» **Given task a**
According to the business activities extract, how many people do the Company's operations and offices employ?
** Start Document extract **
PRINCIPAL BUSINESS ACTIVITIES
 
 
The Company is principally engaged in the production of aluminium and alumina. The Company's assets include bauxite and nepheline ore mines, alumina refineries, aluminium smelters, casthouse business for alloys production, aluminium foil mills and production of aluminium packaging materials as well as power-generating assets. Spread across 19 countries in 5 continents, the operations and offices of the Company employ over 72,000 people.
 
 
Energoprom Management is principally engaged in manufacturing high-technology electrode and cathode products, the main consumers of which are producers of steel, aluminium, silicon and ferrous alloys.
** End Document extract **
** Start Data listing **
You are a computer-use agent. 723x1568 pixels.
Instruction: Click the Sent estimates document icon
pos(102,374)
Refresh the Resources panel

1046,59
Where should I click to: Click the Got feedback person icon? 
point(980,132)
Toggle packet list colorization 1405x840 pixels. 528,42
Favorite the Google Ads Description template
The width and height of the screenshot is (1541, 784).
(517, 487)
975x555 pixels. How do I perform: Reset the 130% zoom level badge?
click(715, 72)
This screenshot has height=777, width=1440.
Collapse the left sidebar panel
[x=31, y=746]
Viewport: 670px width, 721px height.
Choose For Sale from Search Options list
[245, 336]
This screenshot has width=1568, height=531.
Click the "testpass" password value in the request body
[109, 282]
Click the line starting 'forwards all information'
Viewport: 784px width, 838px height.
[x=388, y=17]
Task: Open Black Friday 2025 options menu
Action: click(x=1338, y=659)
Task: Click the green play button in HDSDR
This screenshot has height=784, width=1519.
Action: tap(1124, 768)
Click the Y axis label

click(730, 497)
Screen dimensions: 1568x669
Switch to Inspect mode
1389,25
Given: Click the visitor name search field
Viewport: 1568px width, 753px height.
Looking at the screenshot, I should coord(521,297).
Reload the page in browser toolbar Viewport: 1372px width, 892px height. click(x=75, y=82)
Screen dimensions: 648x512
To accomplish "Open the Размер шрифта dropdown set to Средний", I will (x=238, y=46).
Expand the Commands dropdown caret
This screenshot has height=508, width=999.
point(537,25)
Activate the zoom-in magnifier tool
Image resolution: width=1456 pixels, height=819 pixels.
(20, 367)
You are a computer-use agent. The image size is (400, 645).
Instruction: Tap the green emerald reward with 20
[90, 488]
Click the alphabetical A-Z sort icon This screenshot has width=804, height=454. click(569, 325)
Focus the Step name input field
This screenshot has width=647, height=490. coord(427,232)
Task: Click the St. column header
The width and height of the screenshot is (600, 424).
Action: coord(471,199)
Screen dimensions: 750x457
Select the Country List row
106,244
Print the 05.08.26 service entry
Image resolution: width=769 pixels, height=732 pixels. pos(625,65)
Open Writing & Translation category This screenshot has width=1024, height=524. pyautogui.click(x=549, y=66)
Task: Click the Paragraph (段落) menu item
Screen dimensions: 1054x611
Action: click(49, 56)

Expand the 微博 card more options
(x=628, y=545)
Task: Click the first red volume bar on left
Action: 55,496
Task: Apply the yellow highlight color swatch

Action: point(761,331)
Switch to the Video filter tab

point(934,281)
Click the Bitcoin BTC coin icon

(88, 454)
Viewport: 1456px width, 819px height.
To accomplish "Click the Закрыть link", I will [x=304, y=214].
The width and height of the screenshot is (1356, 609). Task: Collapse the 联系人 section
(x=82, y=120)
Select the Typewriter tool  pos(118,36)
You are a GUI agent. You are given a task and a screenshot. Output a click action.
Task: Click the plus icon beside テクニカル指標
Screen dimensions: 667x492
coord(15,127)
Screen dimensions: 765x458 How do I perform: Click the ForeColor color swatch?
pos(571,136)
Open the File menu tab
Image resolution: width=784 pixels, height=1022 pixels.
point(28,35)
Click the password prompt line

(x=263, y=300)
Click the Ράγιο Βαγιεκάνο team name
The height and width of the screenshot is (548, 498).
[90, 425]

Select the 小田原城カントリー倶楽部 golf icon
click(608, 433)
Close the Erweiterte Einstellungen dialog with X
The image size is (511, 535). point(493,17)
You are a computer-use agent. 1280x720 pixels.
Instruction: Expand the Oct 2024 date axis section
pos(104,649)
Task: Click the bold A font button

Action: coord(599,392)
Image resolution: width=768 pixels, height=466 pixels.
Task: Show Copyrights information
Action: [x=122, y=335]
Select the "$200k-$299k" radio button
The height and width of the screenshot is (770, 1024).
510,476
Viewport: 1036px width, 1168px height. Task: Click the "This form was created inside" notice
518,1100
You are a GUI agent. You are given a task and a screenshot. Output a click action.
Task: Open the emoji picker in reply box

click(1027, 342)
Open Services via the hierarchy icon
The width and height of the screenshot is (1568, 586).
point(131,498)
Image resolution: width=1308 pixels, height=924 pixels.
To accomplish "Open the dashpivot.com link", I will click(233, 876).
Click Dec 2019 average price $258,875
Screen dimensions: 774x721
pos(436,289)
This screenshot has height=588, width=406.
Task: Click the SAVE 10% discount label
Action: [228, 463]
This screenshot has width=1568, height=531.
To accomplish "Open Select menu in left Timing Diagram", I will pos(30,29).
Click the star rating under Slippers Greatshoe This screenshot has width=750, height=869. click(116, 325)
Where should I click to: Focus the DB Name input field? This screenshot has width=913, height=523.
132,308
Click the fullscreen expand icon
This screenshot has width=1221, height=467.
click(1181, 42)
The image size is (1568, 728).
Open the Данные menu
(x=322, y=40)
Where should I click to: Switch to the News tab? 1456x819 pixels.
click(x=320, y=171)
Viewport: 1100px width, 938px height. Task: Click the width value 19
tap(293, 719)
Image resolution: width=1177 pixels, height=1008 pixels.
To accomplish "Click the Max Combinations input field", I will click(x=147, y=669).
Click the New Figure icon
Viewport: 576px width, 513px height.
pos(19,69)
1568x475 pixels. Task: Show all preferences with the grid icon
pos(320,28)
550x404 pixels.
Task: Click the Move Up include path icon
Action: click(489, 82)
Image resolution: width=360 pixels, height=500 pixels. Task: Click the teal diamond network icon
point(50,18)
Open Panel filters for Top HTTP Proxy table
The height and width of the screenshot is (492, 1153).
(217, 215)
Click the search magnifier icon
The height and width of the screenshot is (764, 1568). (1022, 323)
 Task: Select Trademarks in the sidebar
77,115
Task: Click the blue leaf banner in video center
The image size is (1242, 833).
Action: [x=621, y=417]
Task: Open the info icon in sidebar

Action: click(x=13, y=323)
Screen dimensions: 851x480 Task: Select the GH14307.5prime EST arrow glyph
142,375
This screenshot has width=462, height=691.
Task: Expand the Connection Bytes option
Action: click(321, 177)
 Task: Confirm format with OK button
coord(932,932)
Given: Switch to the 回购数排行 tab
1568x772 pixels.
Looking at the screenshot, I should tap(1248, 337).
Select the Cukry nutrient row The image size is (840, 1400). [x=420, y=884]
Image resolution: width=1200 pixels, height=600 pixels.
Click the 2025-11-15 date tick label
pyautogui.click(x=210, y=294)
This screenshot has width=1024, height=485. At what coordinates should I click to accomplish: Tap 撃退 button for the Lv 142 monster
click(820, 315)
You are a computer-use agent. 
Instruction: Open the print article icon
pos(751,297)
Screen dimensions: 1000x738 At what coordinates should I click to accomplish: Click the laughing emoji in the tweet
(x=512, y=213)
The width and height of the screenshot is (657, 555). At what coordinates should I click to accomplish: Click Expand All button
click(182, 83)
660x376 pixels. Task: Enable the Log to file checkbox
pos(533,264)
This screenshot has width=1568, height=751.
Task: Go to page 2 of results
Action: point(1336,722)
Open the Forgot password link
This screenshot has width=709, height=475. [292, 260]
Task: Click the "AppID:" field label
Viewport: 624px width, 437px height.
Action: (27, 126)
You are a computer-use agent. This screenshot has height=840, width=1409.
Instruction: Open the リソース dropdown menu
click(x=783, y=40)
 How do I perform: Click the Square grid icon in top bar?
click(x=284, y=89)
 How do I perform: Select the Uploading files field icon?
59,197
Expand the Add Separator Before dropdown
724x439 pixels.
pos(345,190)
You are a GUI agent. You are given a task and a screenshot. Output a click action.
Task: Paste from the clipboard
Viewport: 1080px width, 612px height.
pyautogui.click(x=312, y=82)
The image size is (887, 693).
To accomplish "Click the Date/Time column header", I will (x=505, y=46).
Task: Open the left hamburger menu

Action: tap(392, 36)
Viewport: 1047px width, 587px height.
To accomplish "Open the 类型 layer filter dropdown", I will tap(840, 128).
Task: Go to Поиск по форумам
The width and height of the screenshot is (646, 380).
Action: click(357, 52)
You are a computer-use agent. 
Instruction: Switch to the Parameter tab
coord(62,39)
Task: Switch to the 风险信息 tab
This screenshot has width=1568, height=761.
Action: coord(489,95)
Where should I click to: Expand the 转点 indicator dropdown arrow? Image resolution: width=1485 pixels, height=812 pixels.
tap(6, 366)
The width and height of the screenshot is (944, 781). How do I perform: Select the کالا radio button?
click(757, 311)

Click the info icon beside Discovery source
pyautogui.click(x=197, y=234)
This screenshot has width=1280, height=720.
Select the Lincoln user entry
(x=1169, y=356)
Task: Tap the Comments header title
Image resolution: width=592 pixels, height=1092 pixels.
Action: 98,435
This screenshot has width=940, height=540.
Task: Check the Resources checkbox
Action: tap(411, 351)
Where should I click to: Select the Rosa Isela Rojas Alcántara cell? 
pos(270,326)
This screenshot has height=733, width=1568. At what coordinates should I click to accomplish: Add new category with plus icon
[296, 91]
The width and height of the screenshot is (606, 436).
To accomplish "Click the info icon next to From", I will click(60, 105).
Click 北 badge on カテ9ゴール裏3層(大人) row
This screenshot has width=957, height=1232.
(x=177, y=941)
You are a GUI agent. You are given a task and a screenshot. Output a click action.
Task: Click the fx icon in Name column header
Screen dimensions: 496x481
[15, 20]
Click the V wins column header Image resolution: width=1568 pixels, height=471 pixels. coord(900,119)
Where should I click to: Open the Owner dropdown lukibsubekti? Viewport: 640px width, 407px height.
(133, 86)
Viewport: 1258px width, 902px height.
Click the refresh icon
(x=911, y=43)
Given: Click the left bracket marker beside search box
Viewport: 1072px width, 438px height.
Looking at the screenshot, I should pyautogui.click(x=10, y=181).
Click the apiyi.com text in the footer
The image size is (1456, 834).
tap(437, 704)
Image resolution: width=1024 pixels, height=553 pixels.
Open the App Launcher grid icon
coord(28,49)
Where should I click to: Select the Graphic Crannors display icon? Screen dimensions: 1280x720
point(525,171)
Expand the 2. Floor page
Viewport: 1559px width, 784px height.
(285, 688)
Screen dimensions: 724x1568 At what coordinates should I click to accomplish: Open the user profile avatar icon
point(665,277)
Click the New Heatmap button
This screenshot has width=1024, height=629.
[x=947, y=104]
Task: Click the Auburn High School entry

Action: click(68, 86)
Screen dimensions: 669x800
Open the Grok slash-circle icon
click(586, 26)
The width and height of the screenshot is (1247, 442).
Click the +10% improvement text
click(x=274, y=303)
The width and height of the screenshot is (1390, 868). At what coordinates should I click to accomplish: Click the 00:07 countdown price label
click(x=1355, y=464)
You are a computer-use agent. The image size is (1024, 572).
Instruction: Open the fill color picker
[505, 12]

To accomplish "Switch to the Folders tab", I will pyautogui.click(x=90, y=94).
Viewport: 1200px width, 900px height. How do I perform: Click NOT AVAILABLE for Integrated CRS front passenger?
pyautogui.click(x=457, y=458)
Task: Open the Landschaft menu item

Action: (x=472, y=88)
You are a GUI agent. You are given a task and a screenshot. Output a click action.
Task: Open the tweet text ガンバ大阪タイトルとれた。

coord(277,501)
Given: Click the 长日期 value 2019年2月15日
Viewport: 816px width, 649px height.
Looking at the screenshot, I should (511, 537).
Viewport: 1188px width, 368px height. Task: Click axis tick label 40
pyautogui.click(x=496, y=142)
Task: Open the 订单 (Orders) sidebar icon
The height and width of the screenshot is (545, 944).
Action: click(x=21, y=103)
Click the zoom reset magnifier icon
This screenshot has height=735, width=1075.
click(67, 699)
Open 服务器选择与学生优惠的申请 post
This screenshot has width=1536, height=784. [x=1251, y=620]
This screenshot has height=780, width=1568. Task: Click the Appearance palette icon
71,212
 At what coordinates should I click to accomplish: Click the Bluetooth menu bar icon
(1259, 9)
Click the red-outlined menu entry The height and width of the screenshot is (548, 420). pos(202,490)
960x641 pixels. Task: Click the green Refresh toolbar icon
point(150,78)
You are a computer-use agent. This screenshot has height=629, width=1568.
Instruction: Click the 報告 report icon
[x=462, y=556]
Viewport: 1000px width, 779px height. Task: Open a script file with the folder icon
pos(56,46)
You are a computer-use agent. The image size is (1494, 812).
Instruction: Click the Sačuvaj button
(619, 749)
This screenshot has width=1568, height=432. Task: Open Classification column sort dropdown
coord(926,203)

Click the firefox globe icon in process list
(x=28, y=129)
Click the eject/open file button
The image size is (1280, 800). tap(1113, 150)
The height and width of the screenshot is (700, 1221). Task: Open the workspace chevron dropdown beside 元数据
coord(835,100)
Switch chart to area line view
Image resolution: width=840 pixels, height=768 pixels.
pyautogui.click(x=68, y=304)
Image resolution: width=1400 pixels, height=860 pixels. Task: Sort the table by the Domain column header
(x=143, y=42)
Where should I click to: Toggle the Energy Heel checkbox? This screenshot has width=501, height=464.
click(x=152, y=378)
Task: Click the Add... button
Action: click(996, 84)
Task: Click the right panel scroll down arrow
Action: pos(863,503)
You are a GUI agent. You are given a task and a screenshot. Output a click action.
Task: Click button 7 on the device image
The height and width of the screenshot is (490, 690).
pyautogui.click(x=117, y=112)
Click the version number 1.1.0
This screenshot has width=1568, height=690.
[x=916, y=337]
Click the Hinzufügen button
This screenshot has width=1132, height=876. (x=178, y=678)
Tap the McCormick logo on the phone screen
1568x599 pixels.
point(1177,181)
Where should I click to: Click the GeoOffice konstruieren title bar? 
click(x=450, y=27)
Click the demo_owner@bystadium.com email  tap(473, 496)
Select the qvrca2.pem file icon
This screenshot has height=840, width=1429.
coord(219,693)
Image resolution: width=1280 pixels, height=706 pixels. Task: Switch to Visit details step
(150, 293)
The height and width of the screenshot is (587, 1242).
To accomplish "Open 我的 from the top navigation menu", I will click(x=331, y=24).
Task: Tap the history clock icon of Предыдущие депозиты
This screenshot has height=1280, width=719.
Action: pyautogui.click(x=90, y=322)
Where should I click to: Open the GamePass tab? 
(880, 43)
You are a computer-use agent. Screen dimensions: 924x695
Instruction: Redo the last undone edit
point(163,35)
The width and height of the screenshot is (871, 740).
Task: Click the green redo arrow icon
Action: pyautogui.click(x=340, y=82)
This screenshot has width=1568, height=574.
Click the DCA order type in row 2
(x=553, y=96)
** End Data listing **
» **Given task b**
Return the Source data entries from the first line through the line containing "Looking at the screenshot, I should coord(521,297).", inclusive, with each line reproduced exactly.

» **Task response a**
Over 72,000 people.

» **Task response b**
You are a computer-use agent. 723x1568 pixels.
Instruction: Click the Sent estimates document icon
pos(102,374)
Refresh the Resources panel

1046,59
Where should I click to: Click the Got feedback person icon? 
point(980,132)
Toggle packet list colorization 1405x840 pixels. 528,42
Favorite the Google Ads Description template
The width and height of the screenshot is (1541, 784).
(517, 487)
975x555 pixels. How do I perform: Reset the 130% zoom level badge?
click(715, 72)
This screenshot has height=777, width=1440.
Collapse the left sidebar panel
[x=31, y=746]
Viewport: 670px width, 721px height.
Choose For Sale from Search Options list
[245, 336]
This screenshot has width=1568, height=531.
Click the "testpass" password value in the request body
[109, 282]
Click the line starting 'forwards all information'
Viewport: 784px width, 838px height.
[x=388, y=17]
Task: Open Black Friday 2025 options menu
Action: click(x=1338, y=659)
Task: Click the green play button in HDSDR
This screenshot has height=784, width=1519.
Action: tap(1124, 768)
Click the Y axis label

click(730, 497)
Screen dimensions: 1568x669
Switch to Inspect mode
1389,25
Given: Click the visitor name search field
Viewport: 1568px width, 753px height.
Looking at the screenshot, I should coord(521,297).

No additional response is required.